Mais, malgré ces instances, le lieutenant renouvela l'ordre de continuer la marche, sans répondre à tous ces cris, sans paraître s'en inquiéter, sans paraître manifester la moindre disposition hostile.
En effet, autour de ces soixante hommes étaient déjà réunis mille naturels à peu près.
Malgré la supériorité des armes, ces soixante hommes pouvaient être écrasés par la supériorité du nombre, et alors, selon toute probabilité, ni l'un ni l'autre des deux vaisseaux français ne sortait de la baie des Iles.
Il y avait d'ailleurs un troisième poste, celui des malades ; celui-là surtout il fallait le mettre en sûreté.
Aussi, à demi-voix et tout en marchant :
- Amis, disait M. Crozet, contenez-vous, ne tirez pas ; marchez en bon ordre et comme des soldats civilisés devant cette horde de brigands.
Bientôt, soyez tranquilles, nous prendrons notre revanche.
Mais le lieutenant avait beau dire, des coups d'oeil jetés de côté et de sourds murmures rendaient aux sauvages menace pour menace, et annonçaient à ceux-ci qu'au moment de la vengeance ils ne seraient pas plus épargnés qu'ils n'avaient épargné les autres.
Au fur et à mesure que les matelots et les soldats approchaient des chaloupes, les indigènes les serraient visiblement de plus près.
Arrivés au rivage, ils le trouvèrent presque entièrement intercepté.
Il était évident que, si quelque acte hostile devait être accompli de la part des sauvages, ce serait à l'heure de l'embarquement.
Cependant devant la petite troupe ils s'écartèrent.
M. Crozet donna ordre aux matelots chargés d'outils et d'effets de s'embarquer les premiers.
Puis, comme les sauvages faisaient un mouvement en avant dans l'intention évidente de s'opposer à cet embarquement, M. Crozet prit un piquet, marcha droit au chef qui paraissait le plus puissant, planta ce piquet à dix pas de lui, à trente pas à peu près de ses hommes, et lui fit comprendre que, si un seul indigène franchissait cette limite, il le tuerait avec sa carabine.

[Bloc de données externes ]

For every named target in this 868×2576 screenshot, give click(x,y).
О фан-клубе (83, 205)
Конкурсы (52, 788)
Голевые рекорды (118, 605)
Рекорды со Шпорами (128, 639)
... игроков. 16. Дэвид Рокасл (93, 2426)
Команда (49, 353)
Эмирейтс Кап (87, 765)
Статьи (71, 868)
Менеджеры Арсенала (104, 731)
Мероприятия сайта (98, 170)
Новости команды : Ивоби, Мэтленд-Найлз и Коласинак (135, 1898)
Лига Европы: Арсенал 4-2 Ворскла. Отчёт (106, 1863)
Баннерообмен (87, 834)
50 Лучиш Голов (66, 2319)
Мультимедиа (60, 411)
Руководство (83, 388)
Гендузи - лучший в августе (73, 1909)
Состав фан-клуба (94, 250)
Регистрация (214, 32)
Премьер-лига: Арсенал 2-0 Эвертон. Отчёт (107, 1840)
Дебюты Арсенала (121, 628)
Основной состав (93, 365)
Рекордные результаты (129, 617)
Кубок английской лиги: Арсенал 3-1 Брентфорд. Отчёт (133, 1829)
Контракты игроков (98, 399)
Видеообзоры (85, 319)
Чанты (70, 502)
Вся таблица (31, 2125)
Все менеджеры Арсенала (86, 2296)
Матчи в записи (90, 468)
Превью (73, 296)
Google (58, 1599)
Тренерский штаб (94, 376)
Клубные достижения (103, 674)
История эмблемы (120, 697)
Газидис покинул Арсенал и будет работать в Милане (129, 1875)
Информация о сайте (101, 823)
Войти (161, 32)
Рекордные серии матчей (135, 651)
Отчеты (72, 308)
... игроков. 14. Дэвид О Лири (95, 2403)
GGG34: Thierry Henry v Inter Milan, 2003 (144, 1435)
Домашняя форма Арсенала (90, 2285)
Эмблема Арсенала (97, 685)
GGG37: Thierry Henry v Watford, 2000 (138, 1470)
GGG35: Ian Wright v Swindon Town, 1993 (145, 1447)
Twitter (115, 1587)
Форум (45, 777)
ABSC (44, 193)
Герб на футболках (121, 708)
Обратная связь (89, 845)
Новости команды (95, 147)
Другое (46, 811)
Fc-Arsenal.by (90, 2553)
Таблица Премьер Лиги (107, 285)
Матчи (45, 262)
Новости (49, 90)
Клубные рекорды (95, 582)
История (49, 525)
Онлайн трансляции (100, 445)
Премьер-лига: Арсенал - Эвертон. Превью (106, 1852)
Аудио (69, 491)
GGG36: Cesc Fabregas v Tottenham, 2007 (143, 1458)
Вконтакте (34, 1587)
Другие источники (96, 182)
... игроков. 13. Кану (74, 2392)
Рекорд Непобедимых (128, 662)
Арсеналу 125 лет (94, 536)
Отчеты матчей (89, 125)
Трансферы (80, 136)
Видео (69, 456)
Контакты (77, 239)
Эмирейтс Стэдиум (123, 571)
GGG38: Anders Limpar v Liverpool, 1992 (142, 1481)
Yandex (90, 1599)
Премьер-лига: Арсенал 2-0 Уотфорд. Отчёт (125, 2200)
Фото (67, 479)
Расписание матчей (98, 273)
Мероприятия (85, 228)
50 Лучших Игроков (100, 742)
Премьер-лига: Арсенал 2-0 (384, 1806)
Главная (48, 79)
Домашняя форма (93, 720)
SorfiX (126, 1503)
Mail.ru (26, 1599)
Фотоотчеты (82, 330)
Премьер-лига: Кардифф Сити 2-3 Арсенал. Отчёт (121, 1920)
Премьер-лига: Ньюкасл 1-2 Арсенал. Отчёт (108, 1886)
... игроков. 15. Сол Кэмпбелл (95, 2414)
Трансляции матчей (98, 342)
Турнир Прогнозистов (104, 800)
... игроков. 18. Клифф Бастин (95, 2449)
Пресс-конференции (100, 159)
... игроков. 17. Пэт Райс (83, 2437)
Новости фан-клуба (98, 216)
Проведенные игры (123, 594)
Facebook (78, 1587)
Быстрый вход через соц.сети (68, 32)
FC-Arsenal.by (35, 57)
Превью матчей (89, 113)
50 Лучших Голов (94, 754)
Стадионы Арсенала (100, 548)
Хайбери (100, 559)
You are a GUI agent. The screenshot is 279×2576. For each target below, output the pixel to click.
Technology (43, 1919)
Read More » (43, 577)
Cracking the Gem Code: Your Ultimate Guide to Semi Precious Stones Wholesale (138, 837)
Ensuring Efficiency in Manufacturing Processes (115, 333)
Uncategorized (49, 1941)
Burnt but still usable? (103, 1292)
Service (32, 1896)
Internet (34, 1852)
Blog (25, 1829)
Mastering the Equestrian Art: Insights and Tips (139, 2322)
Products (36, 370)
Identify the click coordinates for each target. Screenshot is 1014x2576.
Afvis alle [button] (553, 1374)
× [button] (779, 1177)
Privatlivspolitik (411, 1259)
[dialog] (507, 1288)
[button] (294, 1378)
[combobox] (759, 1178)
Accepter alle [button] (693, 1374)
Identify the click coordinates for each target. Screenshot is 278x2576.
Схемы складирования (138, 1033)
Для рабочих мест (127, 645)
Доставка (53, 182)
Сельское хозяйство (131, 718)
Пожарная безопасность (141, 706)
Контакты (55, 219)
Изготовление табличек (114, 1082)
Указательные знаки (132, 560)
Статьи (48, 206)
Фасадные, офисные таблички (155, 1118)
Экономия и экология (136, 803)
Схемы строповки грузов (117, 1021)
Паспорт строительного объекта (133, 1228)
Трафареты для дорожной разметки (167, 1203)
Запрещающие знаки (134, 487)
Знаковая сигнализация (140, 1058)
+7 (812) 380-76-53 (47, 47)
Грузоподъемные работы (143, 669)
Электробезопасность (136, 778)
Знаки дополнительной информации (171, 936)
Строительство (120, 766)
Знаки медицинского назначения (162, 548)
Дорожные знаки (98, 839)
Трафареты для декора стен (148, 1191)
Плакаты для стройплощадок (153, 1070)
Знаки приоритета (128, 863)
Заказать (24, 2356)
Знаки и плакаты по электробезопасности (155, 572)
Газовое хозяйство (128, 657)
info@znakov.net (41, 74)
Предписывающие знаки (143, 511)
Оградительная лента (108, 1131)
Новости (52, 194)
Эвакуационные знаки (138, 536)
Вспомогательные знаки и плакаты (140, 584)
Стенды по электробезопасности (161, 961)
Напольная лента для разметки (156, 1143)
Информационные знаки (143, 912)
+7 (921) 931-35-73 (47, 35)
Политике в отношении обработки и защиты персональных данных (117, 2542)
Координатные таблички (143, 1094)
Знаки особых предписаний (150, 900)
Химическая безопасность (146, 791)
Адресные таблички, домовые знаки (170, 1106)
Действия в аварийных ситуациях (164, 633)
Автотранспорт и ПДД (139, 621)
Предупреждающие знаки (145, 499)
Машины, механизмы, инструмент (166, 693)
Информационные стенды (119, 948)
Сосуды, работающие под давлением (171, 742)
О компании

Cette preuve de hardiesse, qui pouvait être fatale à M. Crozet produisit au contraire une grande impression sur les sauvages.
Le chef répéta à ses hommes l'ordre que venait de lui intimer le lieutenant, et les ­élandais s'assirent à terre en signe d'obéissance.
Alors on commença de croire que l'embarquement se passerait mieux qu'on ne l'avait espéré.
M. Crozet fit, comme nous l'avons dit, passer d'abord dans la chaloupe les matelots chargés, puis les matelots armés de fusils, puis les soldats, puis il passa le dernier.
Ce qui rendait l'embarquement plus dangereux, c'est que la chaloupe, énormément chargée, tirait plusieurs pieds d'eau et par conséquent ne pouvait accoster au rivage, de sorte que soldats et matelots, pour s'y rendre, étaient obligés de se mettre à la mer. Aussi à peine les insulaires eurent-ils vu M. Crozet entrer dans l'eau à son tour qu'ils se levèrent tous ensemble en poussant leur cri de guerre.
En même temps, franchissant la limite imposée, ils lancèrent sur les Français une grêle de javelots et de pierres, qui par bonheur n'atteignit personne.
Puis, en même temps, avec de grands cris, ils mirent le feu aux cabanes que le poste du bord de la mer avait construites sur le rivage.
Tout cela se faisait tandis qu'une seconde troupe, qui paraissait destinée à encourager la première, frappait ses armes les unes contre les autres, en hurlant un chant de massacre.
Aussitôt embarqué, le lieutenant fit lever le grappin de la chaloupe et rangea tous ses hommes de manière à ce que les rameurs ne fussent gênés en aucune façon dans leurs mouvements.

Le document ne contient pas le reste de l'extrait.